* _Instruções da tarefa_: Copie todo o material abaixo, linha por linha e sem nenhuma alteração, mas deixe as imagens fora da sua resposta.

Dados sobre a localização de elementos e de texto
=======

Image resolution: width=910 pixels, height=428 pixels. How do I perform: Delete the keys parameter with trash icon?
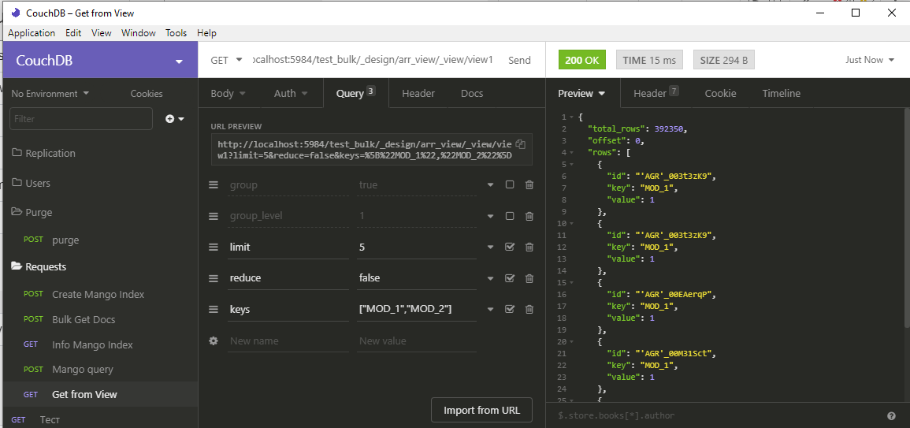(x=529, y=309)
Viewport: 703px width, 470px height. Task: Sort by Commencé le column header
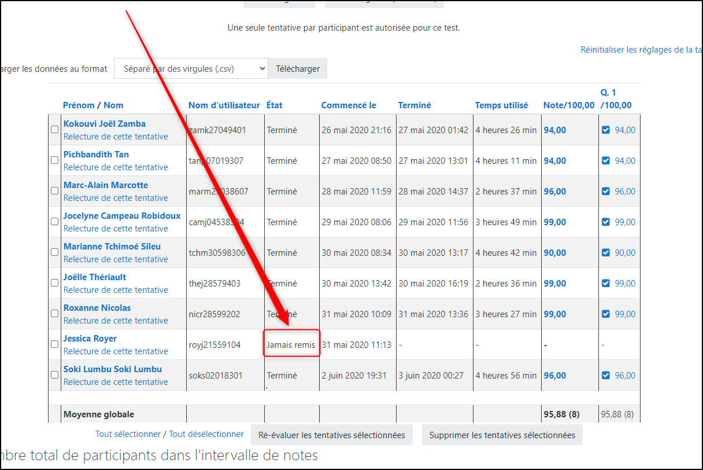pyautogui.click(x=349, y=105)
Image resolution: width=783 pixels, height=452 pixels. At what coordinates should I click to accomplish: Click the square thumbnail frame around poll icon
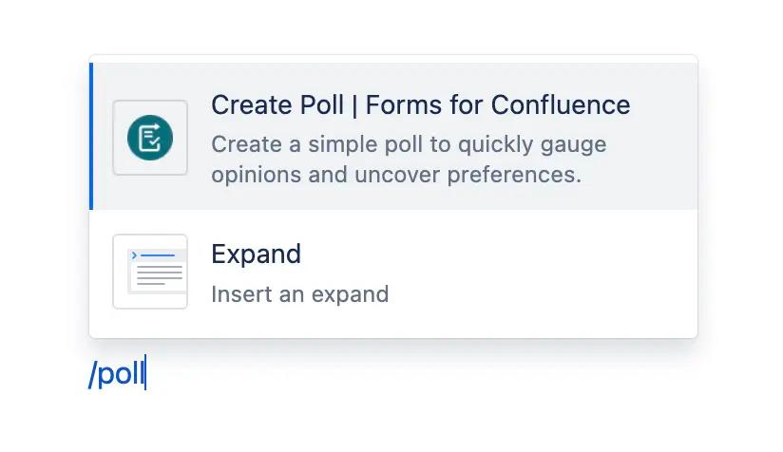pos(119,106)
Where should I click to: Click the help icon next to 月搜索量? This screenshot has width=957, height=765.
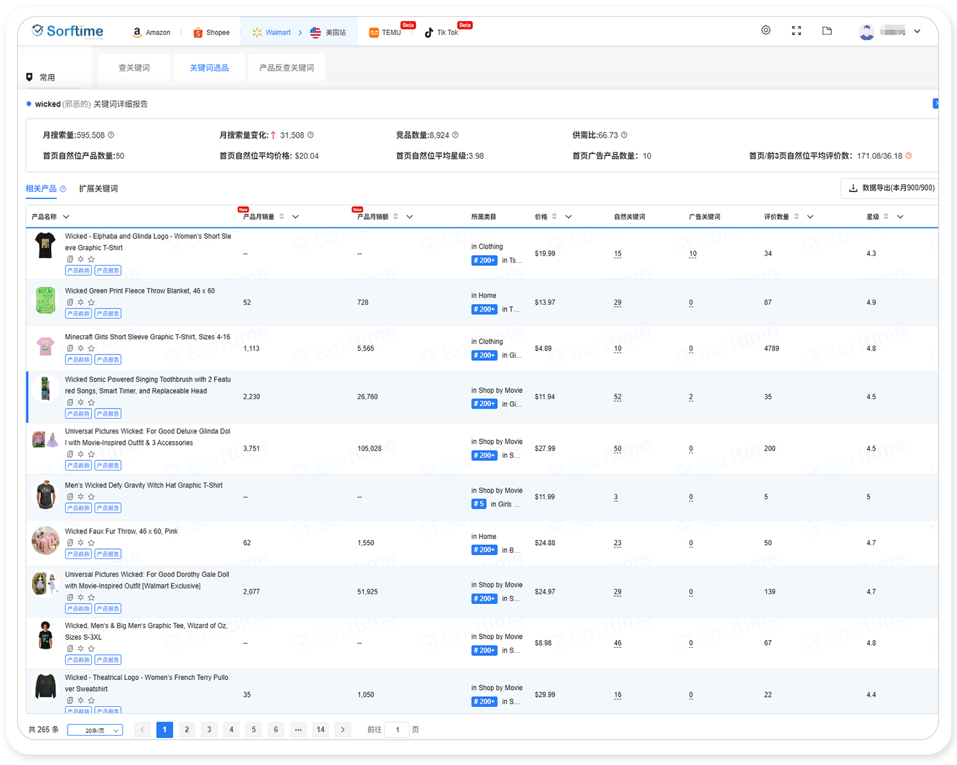pyautogui.click(x=111, y=135)
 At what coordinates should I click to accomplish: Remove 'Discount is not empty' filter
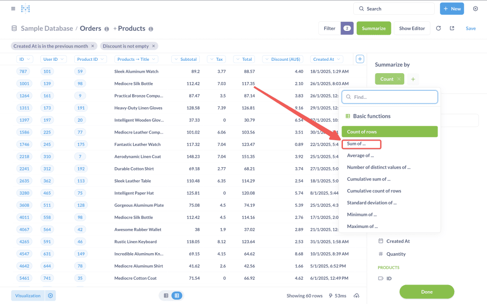[x=154, y=46]
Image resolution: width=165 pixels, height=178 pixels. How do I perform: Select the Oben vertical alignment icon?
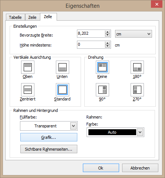pyautogui.click(x=28, y=67)
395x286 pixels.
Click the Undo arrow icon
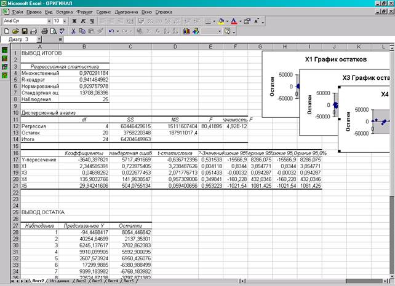coord(111,31)
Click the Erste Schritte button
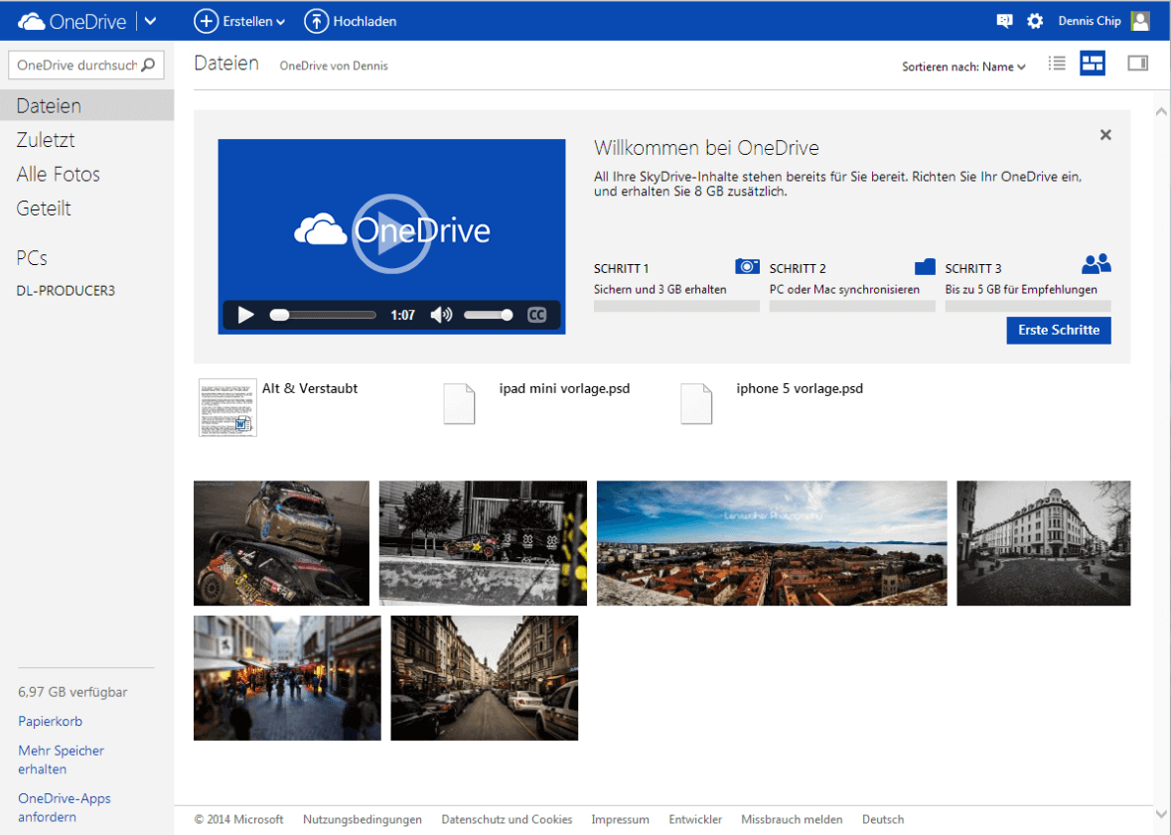The image size is (1171, 835). point(1058,330)
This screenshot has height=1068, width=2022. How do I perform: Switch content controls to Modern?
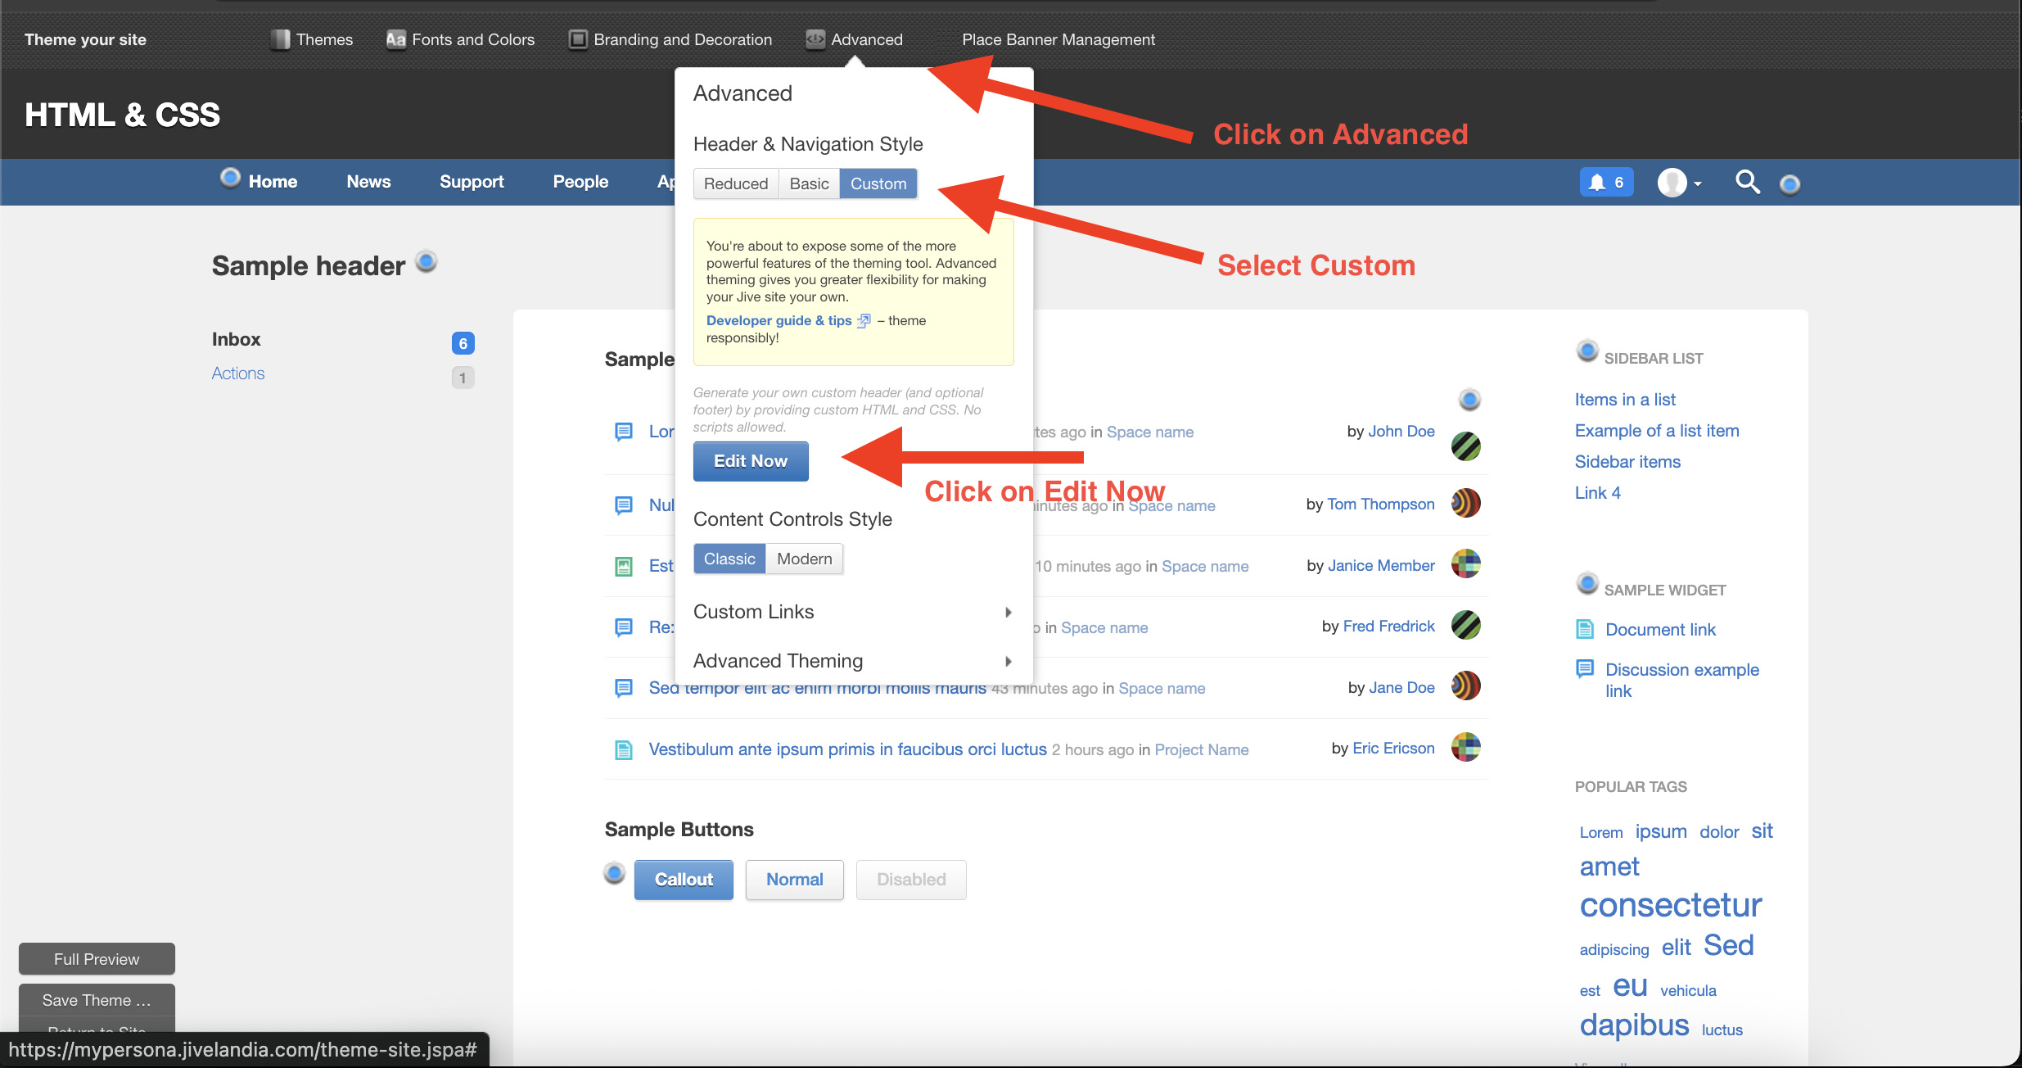804,559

=======

* _Resposta ao exercício_:
Image resolution: width=910 pixels, height=428 pixels. How do I perform: Delete the keys parameter with trash icon?
(x=529, y=309)
Viewport: 703px width, 470px height. Task: Sort by Commencé le column header
pyautogui.click(x=349, y=105)
Image resolution: width=783 pixels, height=452 pixels. At what coordinates should I click to accomplish: Click the square thumbnail frame around poll icon
pos(119,106)
Where should I click to: Click the help icon next to 月搜索量? This screenshot has width=957, height=765.
pyautogui.click(x=111, y=135)
 At what coordinates should I click to accomplish: Remove 'Discount is not empty' filter
[x=154, y=46]
Image resolution: width=165 pixels, height=178 pixels. How do I perform: Select the Oben vertical alignment icon?
pyautogui.click(x=28, y=67)
395x286 pixels.
Click the Undo arrow icon
coord(111,31)
Click the Erste Schritte button
The image size is (1171, 835). point(1058,330)
This screenshot has height=1068, width=2022. How do I perform: Switch content controls to Modern?
804,559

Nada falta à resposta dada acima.